We were camping at Gregg Lake in the William Switzer provincial park. As we biked through the park, there were a couple places that caught my eye enticing me to come back to paint them. In the morning, as we sat by the lake, I painted the first one: the misty morning mountain. The kayakers paddled into the painting as I worked on the peaceful scene I shared last month.

mistyMorning greggLake watercolour 4x16in julieDrew 400w

In the afternoon, I took my supplies and biked back to the end of the lake that had caught my eye earlier, where the water meanders a path through the reeds, reflecting the surrounding hills.

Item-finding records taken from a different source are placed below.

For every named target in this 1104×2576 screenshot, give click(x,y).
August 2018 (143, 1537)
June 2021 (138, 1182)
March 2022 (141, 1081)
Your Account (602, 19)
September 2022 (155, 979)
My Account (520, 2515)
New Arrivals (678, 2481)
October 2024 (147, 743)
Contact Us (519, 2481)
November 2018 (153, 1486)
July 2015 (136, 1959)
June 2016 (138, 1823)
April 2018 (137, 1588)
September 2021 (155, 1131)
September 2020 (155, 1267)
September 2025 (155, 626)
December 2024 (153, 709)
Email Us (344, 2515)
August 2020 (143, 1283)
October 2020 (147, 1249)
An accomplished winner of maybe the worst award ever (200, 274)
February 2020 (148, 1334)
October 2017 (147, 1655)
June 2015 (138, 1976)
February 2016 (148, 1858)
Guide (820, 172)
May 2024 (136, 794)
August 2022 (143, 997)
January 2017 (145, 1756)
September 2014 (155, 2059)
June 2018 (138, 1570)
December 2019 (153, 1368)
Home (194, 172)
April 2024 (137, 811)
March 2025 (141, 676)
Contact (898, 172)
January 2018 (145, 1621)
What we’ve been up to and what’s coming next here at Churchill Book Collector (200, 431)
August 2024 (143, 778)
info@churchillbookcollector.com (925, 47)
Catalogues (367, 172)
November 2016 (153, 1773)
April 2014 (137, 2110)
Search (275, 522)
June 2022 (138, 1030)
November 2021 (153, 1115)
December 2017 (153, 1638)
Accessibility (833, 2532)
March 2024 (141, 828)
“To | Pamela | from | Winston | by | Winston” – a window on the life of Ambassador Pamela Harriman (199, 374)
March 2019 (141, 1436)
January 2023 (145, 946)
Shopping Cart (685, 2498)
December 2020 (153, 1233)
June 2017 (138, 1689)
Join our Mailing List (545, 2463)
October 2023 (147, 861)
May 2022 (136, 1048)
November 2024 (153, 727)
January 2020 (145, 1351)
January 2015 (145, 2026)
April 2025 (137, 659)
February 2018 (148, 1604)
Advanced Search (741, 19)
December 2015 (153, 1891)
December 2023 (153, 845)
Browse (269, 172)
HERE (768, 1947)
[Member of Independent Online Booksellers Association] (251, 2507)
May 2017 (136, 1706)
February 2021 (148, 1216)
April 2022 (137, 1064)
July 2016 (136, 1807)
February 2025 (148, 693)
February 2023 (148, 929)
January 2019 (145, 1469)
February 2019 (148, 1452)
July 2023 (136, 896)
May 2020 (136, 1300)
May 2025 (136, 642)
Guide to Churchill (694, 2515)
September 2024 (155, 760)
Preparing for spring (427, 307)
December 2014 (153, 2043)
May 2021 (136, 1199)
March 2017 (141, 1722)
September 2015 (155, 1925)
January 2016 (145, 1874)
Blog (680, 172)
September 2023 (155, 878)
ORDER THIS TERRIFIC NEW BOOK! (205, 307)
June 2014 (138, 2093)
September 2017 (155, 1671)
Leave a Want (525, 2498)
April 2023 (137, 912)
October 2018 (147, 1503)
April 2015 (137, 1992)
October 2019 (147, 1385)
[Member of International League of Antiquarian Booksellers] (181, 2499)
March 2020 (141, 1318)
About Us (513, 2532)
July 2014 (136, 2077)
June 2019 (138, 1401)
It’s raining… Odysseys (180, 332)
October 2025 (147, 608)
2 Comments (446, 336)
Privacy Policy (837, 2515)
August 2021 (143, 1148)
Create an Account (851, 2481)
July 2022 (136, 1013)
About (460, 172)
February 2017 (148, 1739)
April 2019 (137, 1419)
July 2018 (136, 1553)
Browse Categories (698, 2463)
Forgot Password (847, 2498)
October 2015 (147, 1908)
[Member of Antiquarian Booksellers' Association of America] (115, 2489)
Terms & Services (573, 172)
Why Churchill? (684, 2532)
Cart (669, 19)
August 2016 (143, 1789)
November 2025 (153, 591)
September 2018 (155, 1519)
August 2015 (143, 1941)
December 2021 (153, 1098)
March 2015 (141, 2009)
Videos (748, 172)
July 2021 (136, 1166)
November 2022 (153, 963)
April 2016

In the shallows where a stream empties into the lake, submerged rocks add their hidden depth to the beauty.

paintingjourney 1

The trials of plein air - painting on location.

I did the preliminary layers of paint on location that afternoon in the sunshine, but as the clouds rolled back in, the light changed enough, so I stopped working. (Besides, we wanted to take our own kayak out.)

The next day the same scene looked very different. The light that had caught my eye the day before was not there. It would have changed the mood of the painting and the hidden depth was not as visible on the cloudy day. It just felt different, less inspiring. 

paintingjourney 2

When is a painting finished?

I took the painting and the photographs with me to work on during one of the art walk weekends. I was disappointed with the photos as they did not line up with what I remembered, but I worked with them anyway and got to a completed stage.

paintingjourney 3

Yet, later at home, the painting still was missing that hidden depth of the foreground that had captured my eye in the first place. But what I remembered wasn’t in the photos. How could I paint it in?

Then, as I was going back through my phone, looking for the photo I took of my set up on site where I used my bike as the easel, I finally had a photo that matched what I remembered. With this photo, I was then able to do the finishing touches on the painting. Yeah!

paintingjourney 4

Sometimes, or maybe more often than not, I have to push past what I think Is done. I set a painting up against the wall and sit with it for a awhile until it tells me that there is more to do with it or it is done. 

A matter of perspective, reflections on the journey…

Often, while I paint and work on a piece, I wonder what it was that caught my attention. For this painting, what was it about the rocks in the foreground, and the ones I could see through the water in places, the hidden depth that the camera could not see? It was like seeing two perspectives at once: the reflective surface and what is underneath in the hidden depths.

We have hidden depths. We also reflect (deflect) to hide ourselves, sometimes intentionally, sometimes subconsciously. With the right lens, we can see to the hidden depths within ourselves. There is beauty there to be discovered, in each and every one of us.

It takes a journey to find those hidden depths in ourselves and in each other. It is worth the journey.